A candle is burning. It starts out 12 inches long. After 1 hour, it is 10 inches long. After 3 hours, it is 5.5 inches long.

1. When do you think the candle will burn out completely?
2. Is the height of the candle a function of time? If yes, is it a linear function? Explain your thinking.

This tool is here for you to use if you choose. To plot a point, type its coordinates. For example, try typing $$(1,2)$$. To graph a line, type its equation. Try typing $$y=2x-3$$. You can delete anything by clicking on the X next to it.

### Launch

Arrange students in groups of 2. Give students 1–2 minutes of quiet work time and ask them to pause after the first question. Poll the class for their response to the first question, and display the range of responses for all to see. Then, ask them to continue and discuss their response to the second question with their partner. If they don't agree, partners should work to understand each other’s thinking. Follow with a whole-class discussion.
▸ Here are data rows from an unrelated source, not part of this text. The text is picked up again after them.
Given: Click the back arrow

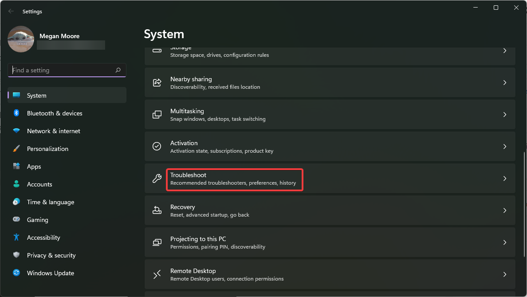Looking at the screenshot, I should (11, 11).
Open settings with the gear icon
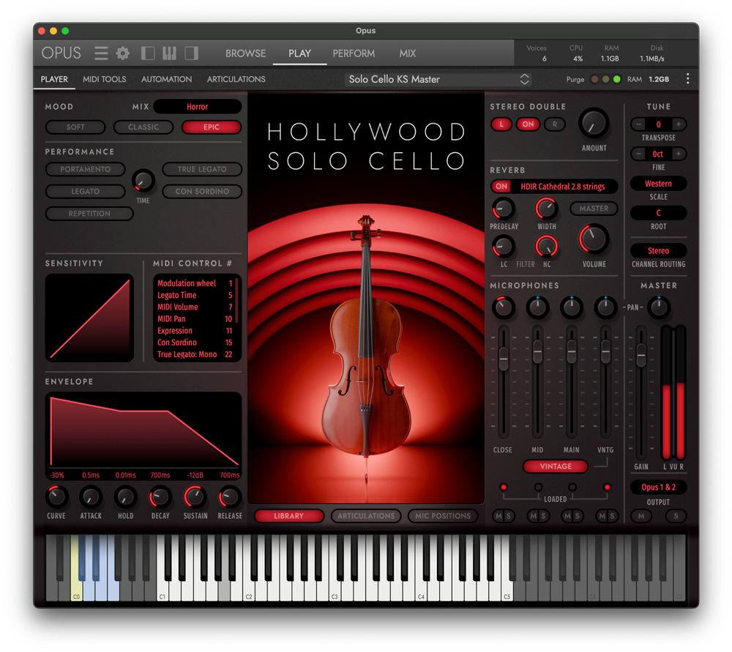 [x=123, y=53]
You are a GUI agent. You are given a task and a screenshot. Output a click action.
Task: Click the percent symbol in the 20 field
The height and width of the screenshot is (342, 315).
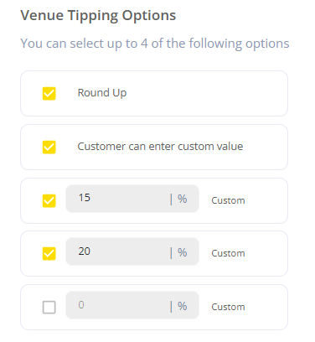point(183,252)
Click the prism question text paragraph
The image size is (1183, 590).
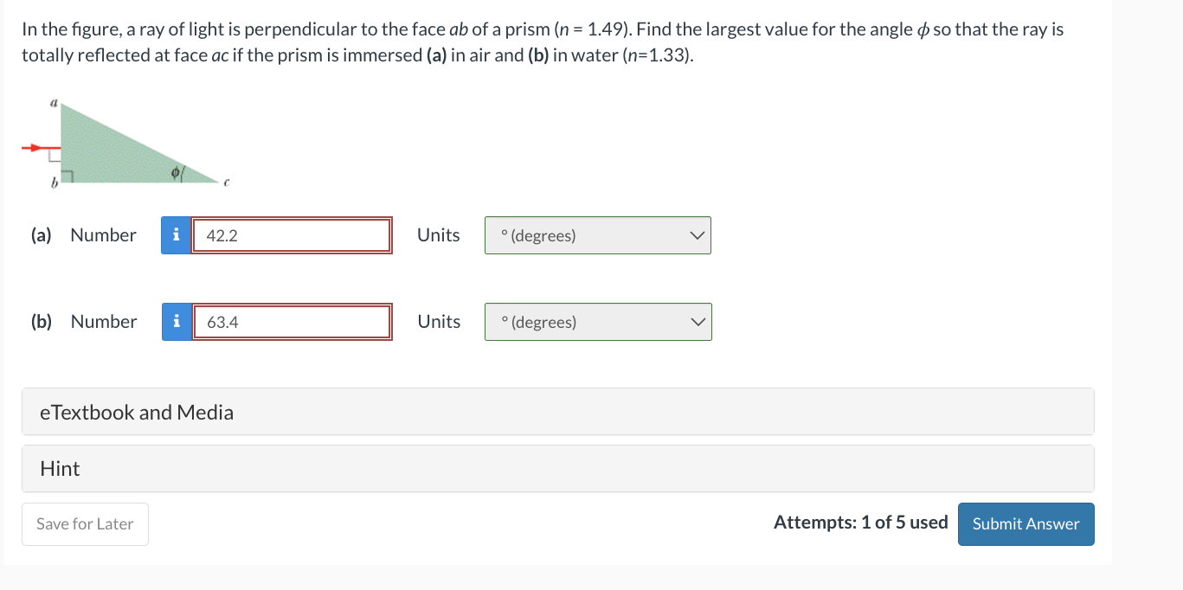(543, 42)
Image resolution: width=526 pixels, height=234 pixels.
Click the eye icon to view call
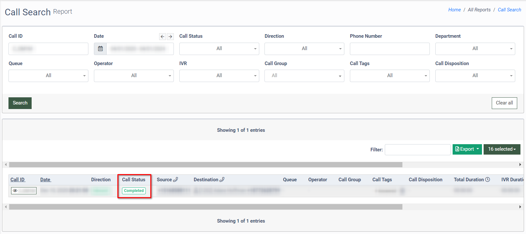[x=15, y=191]
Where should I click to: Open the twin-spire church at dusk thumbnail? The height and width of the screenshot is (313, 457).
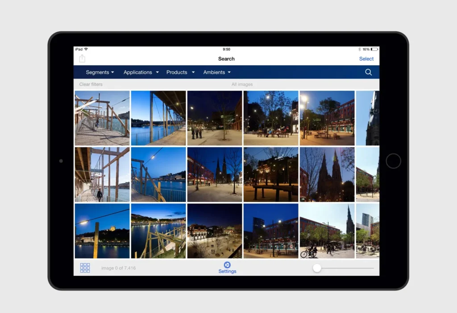tap(327, 175)
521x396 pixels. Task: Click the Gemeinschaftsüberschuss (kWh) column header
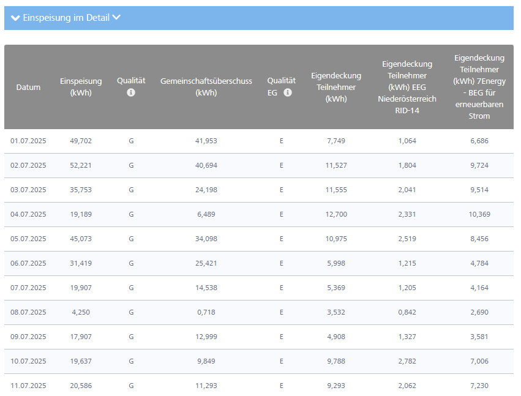[206, 87]
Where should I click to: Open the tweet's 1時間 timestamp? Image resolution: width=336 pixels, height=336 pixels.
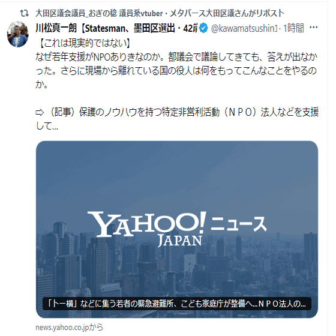click(293, 28)
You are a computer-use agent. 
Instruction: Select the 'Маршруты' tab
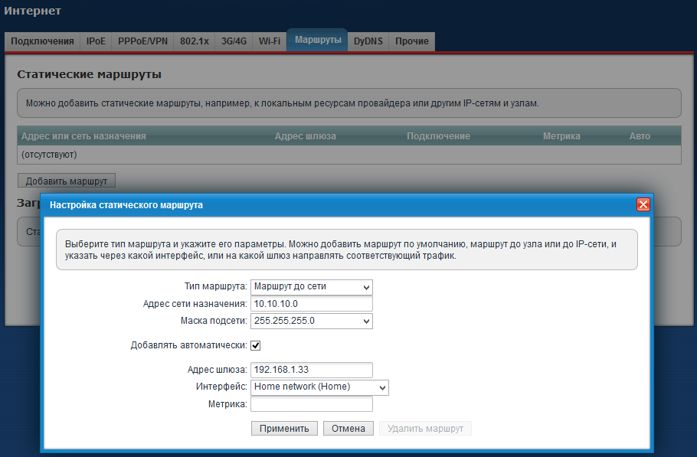click(x=317, y=40)
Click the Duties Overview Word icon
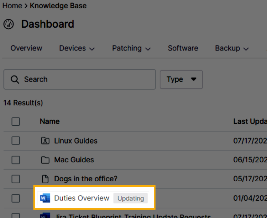Viewport: 267px width, 218px height. (45, 198)
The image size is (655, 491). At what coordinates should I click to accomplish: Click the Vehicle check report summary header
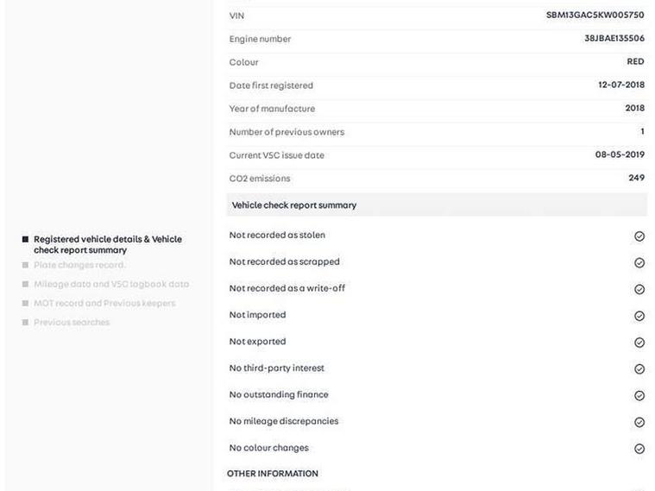point(294,205)
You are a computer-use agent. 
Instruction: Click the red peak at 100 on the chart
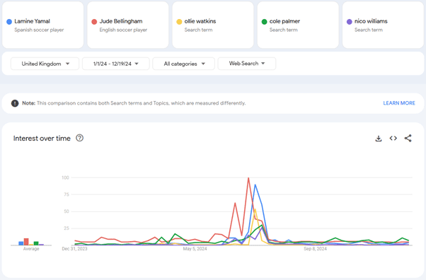[248, 178]

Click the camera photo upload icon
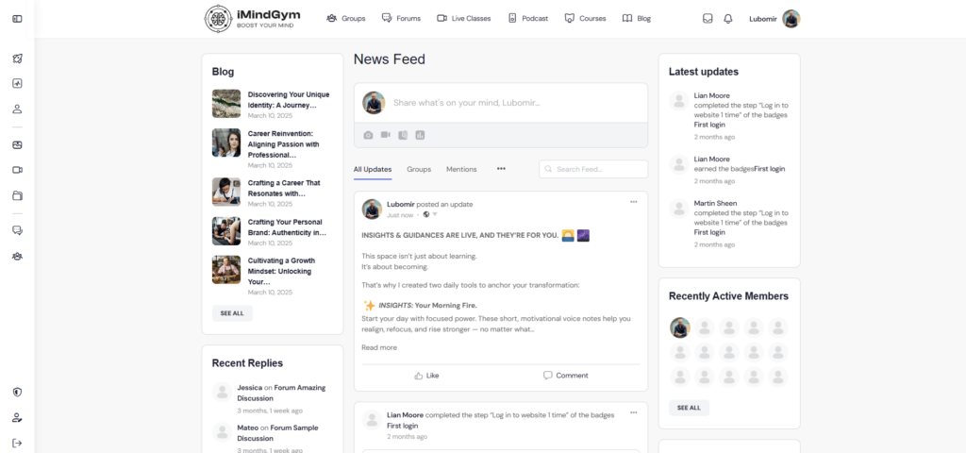pos(369,135)
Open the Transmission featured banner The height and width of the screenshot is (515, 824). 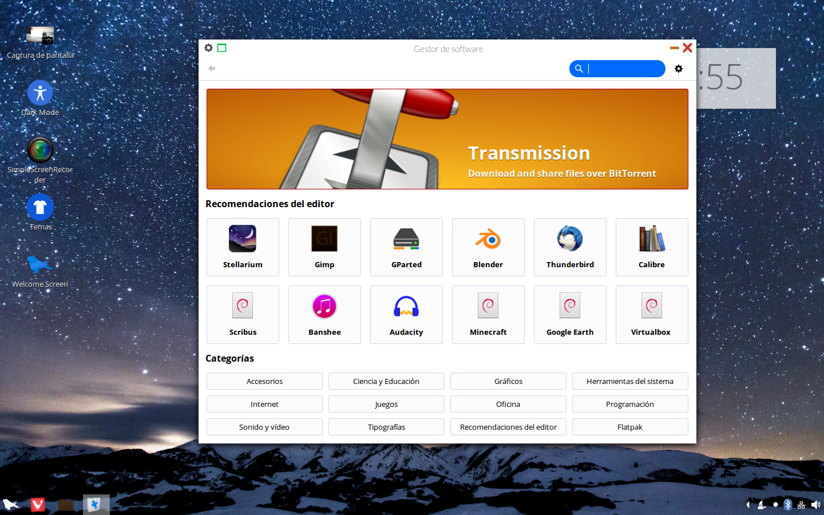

If using the digital activity, follow the structure above, as the prompts are the same. However, the digital activity allows students to plot points quickly without having to set up the axes from scratch. This means students may conclude the graph is not quite linear purely from a visual. Make sure these students can explain and understand their peers’ rationale in answering the questions using more than just the plotted points. If any students attempt to guess a linear equation that fits the data, ask them to share during the discussion.

### Student Facing

A candle is burning. It starts out 12 inches long. After 1 hour, it is 10 inches long. After 3 hours, it is 5.5 inches long.

1. When do you think the candle will burn out completely?
2. Is the height of the candle a function of time? If yes, is it a linear function? Explain your thinking.

### Activity Synthesis

The purpose of this discussion is for students to justify how this situation can be modeled by a linear equation. Select students who answered yes to the last question and ask:

• “Was the data exactly linear? If not, what made you decide that you could treat it as such?”
• “Which data points did you use to predict when the candle would burn out?”
• “What was the slope between the first two data points? What was the slope between the last two data points? What does it mean that their slopes are different?”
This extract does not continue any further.